Piketty a bien dénoncé le mythe de l’économie dont la performance produit des bienfaits de haut en bas pour toute la population, en montrant au contraire que plus élevés sont les patrimoines et les revenus, plus les taux de rentabilité obtenus sont élevés. C’est de la redistribution inversée !

Et il faut apprendre à gagner des batailles.

Beaucoup de gens (TAC, Nuit debout, syndicats, associations, etc.) ne font plus confiance aux politiques, ne se sentent plus représentés par eux. Comment en sortir?

P.L. – C’est la question démocratique. (Rappel de l’objectif: une société plus juste, plus durable, plus démocratique). On connaît une dissolution du rapport de confiance nécessaire entre le politique et ses concitoyens.

L’UE elle-même constitue une couche d’opacité entre l’opinion publique et les puissances dominantes.

On a vu émerger une «classe» politique professionnalisée qui truste les mandats électifs et les mandats socio-économiques liés aux postes politiques. Et l’engagement politique est à la fois invasif, corrosif (qu’est-ce qui est bon pour ma carrière?) et addictif (addiction de la présence dans les media notamment).

Il faut donc fixer des limites à la «carrière politique», des règles prises au niveau de la constitution ou des lois ou encore des règles propres aux partis politiques, afin d’encadrer strictement l’activité politique: pas plus de 2 ou 3 mandats successifs, par exemple.

On peut aussi envisager de compléter la «représentation» politique (une chambre d’élus) par une démocratie «participative» (une chambre de citoyens tirés au sort), et par des mécanismes de démocratie directe par des referendums décisionnels sur des choix de société importants.

Pourquoi les sociaux-démocrates se sont-ils «convertis» au néo-libéralisme, une doctrine si contraire à leur programme idéologique?

P.L. – Sans doute la maladie de l’exercice du pouvoir, les mécanismes d’intérêts personnels, et le phénomène «religieux» qui les a aussi atteints, par exemple dans la reconnaissance que la gestion publique n’est pas toujours efficace… (Mais la gestion privée est-elle toujours efficace???)

Comment interprétez-vous la victoire d’un écologiste en Autriche?

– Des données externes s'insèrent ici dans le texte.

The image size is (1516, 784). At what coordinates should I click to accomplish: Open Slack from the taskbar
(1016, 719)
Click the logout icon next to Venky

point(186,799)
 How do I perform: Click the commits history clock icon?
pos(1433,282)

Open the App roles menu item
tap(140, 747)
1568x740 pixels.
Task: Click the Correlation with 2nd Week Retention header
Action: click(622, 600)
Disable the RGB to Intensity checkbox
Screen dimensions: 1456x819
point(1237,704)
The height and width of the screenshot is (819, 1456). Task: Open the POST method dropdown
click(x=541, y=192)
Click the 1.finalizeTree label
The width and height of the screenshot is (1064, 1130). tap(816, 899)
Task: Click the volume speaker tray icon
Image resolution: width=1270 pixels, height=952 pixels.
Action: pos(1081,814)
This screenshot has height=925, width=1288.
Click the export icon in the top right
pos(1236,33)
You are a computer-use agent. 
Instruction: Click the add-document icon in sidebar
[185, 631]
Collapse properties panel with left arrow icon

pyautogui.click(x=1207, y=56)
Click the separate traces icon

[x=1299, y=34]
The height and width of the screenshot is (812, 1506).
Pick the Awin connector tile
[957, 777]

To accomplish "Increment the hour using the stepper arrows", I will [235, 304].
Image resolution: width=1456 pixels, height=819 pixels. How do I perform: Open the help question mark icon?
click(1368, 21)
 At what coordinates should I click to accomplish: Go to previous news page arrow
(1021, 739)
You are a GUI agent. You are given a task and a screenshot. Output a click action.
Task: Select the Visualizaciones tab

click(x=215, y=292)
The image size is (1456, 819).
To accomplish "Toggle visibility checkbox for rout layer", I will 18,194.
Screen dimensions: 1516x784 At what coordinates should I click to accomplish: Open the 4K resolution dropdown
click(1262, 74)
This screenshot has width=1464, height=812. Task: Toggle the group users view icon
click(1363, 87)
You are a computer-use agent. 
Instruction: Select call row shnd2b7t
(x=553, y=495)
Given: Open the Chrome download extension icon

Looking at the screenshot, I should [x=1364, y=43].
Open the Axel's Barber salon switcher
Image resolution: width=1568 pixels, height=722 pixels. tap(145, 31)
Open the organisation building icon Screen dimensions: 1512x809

P.L. – D’abord victoire de justesse. A peu de choses près, ce pouvait être la victoire de l’extrême-droite… Cela s’est joué sur l’axe fermeture et peur/ouverture et espoir. Van der Bellen a présenté l’antithèse du repli nationaliste en menant une campagne centrée sur le «heimat» = pays/terroir/racines.

Aujourd’hui, les tenants de la «pensée unique» sont environ 50%. En face l’alternative (rouges/verts/alternatifs): justice sociale, économie durable et démocratie ouverte ne peut gagner qu’en se fédérant.

Soyons des catalyseurs dans la société pour aller où nous voulons aller!

Les marqueurs du progrès sont:

  • la justice sociale;
  • la maîtrise des pouvoirs publics, mais sans rôle dirigeant de l’Etat;
  • le marché compétitif sans monopoles ni rentes;
  • les libertés individuelles et publiques, marqueur généralement libéral: mais libertés des forts pour eux, libertés de tous pour nous.